Thursday, February 5, 2015

A Little Testing in the Garden

I love a project, and I have to shortage of ideas! The garden is a wonderful avenue for testing ideas since there is an endless supply of projects to be done with new challenges every season. Living in as far south as I do, water has become a big garden issue. Time to test some projects!

After attending what was one of the most irritating classes at a garden convention, a notion kept rolling around my mind. Something seen but not focused upon in a slide show I was only half paying attention to just kept gnawing at me. In my notebook doodles of the slide were a poor representation of the idea coming to fruition. My husband was going to strangle me when he heard about this one.

Contrary to my nature, but in an attempt to compromise, I scaled down my eager plans to only a fraction of the original design. He was skeptical, but complied with my crazy- busting out the tiller and gathering supplies we got the ball rolling.

Tilled soil would be a base as soaker hoses or drip irrigation hosing would be set as a guide. Over the irrigation, wide raised rows would be pulled before being covered with black fabric. Why? When we irrigate the water often evaporates before truly hitting the roots leading to poor plant development or even fruit dropping. To circumvent this, we bury the lines deep in the root's zone all while covering to retain moisture and keep weeds out.

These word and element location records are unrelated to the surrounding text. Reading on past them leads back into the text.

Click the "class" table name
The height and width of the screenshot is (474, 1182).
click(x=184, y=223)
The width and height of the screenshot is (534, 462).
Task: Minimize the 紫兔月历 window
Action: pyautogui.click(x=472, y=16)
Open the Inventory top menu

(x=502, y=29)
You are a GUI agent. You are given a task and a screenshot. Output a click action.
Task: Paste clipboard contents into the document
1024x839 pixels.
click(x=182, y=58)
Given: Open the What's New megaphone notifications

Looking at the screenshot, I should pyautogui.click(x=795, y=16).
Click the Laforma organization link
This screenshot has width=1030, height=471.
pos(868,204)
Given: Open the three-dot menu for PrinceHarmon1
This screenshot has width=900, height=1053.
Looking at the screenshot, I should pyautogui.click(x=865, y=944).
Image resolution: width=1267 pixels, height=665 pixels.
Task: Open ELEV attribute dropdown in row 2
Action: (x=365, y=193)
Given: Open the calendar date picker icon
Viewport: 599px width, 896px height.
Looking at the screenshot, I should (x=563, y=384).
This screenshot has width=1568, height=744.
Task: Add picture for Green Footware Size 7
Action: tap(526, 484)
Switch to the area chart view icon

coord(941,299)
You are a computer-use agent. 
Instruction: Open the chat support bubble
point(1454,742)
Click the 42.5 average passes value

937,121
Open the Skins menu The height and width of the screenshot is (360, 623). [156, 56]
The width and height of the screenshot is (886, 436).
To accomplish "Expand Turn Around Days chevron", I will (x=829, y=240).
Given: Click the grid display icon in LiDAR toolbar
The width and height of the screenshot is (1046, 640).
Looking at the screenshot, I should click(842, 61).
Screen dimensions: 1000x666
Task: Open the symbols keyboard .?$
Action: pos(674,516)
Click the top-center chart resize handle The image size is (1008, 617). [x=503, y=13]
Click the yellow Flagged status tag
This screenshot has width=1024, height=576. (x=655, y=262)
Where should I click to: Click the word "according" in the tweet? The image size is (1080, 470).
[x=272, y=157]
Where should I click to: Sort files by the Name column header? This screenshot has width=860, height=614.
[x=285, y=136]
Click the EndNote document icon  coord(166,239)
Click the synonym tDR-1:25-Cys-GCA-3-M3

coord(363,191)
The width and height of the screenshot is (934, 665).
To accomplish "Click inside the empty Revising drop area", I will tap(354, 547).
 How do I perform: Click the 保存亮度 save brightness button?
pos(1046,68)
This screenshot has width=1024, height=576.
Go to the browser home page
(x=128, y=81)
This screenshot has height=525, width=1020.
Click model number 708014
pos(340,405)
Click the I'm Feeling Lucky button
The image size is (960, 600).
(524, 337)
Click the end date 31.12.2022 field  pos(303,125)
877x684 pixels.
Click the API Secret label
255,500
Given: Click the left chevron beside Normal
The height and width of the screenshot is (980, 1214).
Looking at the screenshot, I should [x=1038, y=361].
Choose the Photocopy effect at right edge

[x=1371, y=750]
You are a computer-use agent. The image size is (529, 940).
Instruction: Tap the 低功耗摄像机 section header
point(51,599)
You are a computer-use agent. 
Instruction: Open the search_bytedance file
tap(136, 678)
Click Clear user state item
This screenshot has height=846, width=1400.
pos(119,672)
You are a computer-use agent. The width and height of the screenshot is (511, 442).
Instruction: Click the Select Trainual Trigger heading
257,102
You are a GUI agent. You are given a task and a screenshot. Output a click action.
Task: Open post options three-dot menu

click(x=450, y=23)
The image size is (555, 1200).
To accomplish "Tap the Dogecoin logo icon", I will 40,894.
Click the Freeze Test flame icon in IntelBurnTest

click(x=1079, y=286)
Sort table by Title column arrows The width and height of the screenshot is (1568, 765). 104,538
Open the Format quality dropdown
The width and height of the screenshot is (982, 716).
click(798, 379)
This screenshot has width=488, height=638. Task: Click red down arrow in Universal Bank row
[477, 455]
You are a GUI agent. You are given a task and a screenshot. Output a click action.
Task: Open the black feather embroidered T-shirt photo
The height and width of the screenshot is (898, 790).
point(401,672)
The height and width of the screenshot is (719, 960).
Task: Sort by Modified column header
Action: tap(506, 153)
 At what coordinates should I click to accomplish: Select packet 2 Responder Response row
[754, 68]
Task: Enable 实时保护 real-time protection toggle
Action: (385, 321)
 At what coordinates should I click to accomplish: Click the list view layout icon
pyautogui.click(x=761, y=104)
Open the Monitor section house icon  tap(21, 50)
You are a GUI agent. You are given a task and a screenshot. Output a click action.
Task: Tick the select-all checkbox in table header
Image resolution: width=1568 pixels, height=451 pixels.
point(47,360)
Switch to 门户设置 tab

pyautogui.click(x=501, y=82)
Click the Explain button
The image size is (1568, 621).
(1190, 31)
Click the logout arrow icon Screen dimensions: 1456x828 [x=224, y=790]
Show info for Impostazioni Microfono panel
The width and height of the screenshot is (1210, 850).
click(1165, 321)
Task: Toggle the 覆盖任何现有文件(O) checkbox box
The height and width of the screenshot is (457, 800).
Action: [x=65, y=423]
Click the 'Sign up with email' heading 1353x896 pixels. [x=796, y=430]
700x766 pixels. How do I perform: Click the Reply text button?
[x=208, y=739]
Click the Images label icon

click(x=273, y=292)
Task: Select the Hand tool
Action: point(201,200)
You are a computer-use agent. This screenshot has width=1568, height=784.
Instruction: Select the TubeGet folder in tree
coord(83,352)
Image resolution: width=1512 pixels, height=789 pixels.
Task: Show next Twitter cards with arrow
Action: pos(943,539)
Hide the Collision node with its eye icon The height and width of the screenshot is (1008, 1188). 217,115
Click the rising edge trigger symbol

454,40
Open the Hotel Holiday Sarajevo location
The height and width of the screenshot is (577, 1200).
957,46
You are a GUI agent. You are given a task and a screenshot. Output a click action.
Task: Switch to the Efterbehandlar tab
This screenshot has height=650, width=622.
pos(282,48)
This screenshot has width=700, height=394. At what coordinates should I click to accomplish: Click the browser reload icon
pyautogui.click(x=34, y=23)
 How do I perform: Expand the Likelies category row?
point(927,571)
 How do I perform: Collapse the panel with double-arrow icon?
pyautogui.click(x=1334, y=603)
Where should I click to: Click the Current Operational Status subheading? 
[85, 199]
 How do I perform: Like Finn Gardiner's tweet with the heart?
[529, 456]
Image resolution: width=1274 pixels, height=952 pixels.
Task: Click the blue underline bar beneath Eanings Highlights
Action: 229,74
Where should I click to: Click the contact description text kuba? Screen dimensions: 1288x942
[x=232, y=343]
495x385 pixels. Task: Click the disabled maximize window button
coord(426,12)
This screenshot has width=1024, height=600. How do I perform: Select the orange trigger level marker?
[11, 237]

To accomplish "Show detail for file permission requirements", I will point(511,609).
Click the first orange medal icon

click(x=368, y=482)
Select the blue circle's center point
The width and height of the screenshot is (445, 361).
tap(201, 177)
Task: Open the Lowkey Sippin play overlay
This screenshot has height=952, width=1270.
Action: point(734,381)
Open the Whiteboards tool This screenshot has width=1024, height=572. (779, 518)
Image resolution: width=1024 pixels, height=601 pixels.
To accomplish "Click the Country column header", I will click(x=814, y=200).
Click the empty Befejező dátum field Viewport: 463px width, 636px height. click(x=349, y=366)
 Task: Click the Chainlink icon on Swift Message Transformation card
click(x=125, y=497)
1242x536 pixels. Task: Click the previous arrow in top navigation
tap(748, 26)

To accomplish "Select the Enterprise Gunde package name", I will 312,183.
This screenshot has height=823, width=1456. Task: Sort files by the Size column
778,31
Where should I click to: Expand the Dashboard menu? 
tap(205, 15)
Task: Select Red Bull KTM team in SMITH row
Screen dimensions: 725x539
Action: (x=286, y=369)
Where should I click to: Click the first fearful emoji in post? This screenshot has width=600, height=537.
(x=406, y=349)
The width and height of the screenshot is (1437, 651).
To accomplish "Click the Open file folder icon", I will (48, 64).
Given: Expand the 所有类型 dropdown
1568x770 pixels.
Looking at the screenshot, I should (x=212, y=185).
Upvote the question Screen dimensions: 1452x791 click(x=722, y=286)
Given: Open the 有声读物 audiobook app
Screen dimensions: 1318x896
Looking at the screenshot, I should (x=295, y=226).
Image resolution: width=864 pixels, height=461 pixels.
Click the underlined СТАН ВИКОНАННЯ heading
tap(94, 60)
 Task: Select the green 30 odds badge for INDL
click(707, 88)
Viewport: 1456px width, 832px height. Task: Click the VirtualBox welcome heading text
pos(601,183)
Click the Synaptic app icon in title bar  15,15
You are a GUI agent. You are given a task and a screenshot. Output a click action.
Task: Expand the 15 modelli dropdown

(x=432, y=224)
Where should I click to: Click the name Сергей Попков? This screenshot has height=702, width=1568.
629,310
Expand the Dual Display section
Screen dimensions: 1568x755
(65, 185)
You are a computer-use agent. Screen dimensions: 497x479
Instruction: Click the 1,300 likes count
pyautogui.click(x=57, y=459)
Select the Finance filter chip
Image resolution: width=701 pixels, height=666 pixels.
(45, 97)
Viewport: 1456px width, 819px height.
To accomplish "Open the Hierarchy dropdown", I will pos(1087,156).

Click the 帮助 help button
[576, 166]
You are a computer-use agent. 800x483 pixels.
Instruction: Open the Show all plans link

I believe the initial results speak for themselves. The two row test area showed stunning growth, healthy root/plant development, and is 'fruiting' well. Weeds are not present and very few pests have been seen. Watering was simple- just turning the water supply on. Proudly, I strolled my husband out through the rows to see the astounding results and hear how proud he to have yielded to my insanity. That's not quite what happened. Instead, he stood there with a strange look on his face as he reported the error of my thinking: he did all that back breaking work for this trial for me to plant the one vegetable he absolutely disdains: cabbage. Uhg- he got me there.

Needless to say, the irrigated/raised/covered row was wonderful- so much so, I decided to go a bit further. This week I planted 21 blackberry canes in the very same manner (the rows are a little lower). When I showed "Mr. No Cabbage" he was fairly pleased... dreams of blackberry cobbler must be swimming around his head!

Now- what project can I rope him into next?